Open PierreLaplante opened 2 months ago
Interesting question. ComplexHeatmap says this about these arguments:
clustering_distance_rows
It can be a pre-defined character which is in ("euclidean", "maximum", "manhattan", "canberra", "binary", "minkowski", "pearson", "spearman", "kendall"). It can also be a function. If the function has one argument, the input argument should be a matrix and the returned value should be a dist object. If the function has two arguments, the input arguments are two vectors and the function calculates distance between these two vectors.
clustering_distance_columns
Same setting as clustering_distance_rows.
If you run with clustering_distance_columns = function(x) as.dist(1 - cor(x))
, does it not throw an error?
Hello Kevin,
Thank you for this tutorial that has been very useful (even 4 years later).
I have a question regarding the cluster distance metric you use, specifically regarding the difference between row and column distance.
You define the following:
clustering_distance_columns = function(x) as.dist(1 - cor(t(x))), clustering_method_columns = 'ward.D2', clustering_distance_rows = function(x) as.dist(1 - cor(t(x))), clustering_method_rows = 'ward.D2',
I understand that, for rows (genes), you use 1 - Pearson correlation of the transposed matrix.
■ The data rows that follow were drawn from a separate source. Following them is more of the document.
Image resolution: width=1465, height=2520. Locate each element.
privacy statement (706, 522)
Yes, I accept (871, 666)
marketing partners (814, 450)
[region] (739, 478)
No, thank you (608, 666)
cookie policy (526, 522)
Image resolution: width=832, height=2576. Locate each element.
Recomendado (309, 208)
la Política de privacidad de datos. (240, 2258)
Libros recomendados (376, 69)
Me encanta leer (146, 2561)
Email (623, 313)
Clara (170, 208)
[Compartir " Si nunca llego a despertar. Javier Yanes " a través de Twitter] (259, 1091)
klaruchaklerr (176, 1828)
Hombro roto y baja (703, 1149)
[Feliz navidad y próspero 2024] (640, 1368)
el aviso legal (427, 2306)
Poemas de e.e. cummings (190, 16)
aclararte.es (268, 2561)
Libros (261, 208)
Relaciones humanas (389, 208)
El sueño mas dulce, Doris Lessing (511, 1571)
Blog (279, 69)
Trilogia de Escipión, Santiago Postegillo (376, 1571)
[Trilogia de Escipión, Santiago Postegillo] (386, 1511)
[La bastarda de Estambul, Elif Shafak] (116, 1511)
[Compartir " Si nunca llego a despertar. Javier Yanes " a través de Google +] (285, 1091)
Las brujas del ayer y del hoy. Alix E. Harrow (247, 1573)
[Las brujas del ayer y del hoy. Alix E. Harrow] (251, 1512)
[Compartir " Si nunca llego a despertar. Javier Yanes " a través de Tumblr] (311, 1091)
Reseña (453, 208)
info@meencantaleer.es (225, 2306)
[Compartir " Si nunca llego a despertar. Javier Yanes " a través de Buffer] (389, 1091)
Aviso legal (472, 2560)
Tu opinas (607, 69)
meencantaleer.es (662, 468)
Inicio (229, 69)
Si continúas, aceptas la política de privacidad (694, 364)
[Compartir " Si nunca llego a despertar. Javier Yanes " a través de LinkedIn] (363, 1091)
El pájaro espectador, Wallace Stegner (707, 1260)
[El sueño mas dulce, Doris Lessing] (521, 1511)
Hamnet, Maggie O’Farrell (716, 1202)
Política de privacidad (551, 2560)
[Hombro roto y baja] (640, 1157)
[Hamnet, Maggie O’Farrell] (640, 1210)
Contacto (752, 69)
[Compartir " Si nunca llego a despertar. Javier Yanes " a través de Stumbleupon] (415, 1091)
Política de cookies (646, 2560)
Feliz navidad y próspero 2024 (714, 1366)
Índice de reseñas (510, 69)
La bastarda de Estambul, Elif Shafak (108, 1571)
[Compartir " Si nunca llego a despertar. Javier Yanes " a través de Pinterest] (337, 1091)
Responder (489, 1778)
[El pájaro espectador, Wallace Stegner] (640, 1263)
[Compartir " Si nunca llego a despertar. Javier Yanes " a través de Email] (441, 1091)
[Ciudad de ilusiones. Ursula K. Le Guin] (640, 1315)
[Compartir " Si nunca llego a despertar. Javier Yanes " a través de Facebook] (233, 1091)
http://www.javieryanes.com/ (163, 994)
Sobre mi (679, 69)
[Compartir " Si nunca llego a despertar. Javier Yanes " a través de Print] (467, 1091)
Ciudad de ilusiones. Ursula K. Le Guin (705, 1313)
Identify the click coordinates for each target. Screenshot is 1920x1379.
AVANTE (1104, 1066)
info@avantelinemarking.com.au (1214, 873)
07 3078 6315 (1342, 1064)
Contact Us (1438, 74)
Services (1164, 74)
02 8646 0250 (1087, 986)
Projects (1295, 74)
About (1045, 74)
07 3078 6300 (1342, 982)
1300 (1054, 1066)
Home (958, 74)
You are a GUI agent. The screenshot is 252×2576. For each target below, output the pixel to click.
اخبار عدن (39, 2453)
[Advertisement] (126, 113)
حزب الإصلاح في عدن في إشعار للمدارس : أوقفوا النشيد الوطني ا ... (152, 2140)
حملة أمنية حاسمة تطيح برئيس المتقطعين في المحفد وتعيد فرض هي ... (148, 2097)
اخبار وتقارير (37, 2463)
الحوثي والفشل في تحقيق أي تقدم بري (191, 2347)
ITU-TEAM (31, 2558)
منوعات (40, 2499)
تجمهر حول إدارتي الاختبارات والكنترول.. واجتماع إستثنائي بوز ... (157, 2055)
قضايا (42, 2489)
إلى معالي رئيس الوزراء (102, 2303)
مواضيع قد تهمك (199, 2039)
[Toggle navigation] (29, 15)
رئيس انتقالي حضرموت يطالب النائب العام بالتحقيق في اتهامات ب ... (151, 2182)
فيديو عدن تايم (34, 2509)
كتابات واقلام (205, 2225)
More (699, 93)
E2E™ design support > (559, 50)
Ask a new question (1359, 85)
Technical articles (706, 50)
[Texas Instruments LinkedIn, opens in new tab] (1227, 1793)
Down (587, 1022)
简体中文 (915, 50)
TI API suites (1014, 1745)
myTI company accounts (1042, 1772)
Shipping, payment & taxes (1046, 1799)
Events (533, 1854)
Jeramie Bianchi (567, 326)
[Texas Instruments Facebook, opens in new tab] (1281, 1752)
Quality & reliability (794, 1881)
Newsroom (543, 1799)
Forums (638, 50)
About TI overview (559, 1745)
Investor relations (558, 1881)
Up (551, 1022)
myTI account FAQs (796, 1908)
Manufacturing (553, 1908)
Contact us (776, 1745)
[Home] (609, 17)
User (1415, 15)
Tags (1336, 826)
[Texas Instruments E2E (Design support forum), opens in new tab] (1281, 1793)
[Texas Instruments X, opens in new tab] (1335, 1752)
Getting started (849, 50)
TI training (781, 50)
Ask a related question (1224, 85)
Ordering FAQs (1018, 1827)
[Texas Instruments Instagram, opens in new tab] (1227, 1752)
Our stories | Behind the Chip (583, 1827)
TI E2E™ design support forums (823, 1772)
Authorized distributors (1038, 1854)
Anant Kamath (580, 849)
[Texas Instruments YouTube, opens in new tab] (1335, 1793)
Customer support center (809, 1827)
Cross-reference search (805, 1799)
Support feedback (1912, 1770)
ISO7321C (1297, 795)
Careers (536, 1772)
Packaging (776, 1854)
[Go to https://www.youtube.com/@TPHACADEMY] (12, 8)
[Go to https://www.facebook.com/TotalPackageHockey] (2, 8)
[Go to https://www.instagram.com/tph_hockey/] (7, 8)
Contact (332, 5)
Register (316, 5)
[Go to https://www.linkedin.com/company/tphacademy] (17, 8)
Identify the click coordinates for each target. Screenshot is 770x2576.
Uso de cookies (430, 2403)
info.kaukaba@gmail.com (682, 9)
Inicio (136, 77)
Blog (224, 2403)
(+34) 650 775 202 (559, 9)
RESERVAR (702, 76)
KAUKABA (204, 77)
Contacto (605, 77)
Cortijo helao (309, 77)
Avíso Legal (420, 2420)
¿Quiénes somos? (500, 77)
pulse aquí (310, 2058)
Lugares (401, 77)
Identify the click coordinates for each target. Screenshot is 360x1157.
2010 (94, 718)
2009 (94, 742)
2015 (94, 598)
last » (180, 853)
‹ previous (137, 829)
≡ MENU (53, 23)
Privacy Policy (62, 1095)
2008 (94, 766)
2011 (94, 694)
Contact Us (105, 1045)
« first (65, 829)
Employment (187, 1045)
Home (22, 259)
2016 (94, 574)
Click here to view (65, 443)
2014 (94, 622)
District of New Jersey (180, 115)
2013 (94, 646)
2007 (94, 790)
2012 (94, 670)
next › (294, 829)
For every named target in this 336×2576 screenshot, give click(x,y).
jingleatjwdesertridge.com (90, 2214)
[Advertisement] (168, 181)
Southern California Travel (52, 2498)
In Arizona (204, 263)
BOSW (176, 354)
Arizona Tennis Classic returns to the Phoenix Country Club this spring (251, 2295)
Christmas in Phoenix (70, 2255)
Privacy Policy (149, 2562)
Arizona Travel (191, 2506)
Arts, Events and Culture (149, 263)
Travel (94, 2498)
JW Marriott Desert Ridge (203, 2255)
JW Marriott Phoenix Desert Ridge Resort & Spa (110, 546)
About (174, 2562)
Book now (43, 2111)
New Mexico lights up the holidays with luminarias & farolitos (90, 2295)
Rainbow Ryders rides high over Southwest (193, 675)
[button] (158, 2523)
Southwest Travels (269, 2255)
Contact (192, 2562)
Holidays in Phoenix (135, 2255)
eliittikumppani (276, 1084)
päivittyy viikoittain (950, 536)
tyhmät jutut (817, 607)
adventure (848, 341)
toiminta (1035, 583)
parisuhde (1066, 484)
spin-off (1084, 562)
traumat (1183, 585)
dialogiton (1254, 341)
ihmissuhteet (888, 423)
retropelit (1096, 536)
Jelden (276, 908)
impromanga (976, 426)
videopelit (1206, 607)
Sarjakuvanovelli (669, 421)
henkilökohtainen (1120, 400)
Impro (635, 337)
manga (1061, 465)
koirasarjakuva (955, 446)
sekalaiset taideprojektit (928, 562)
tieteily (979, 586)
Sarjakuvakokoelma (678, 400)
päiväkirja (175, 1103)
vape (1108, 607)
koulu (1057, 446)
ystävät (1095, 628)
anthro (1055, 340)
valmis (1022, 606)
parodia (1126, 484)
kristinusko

But I see that you use the same formula for the column (sample) clustering. In the case of columns, shouldn't it be the 1 - Pearson correlation of the matrix itself? e.g:
clustering_distance_columns = function(x) as.dist(1 - cor(x))
I'm new to the field of RNAseq analysis, so forgive me is the question is naive, but I cannot visualise what it means to use the distance of the rows as metrics for the column clustering.
Thank you for your insight, and have a good day.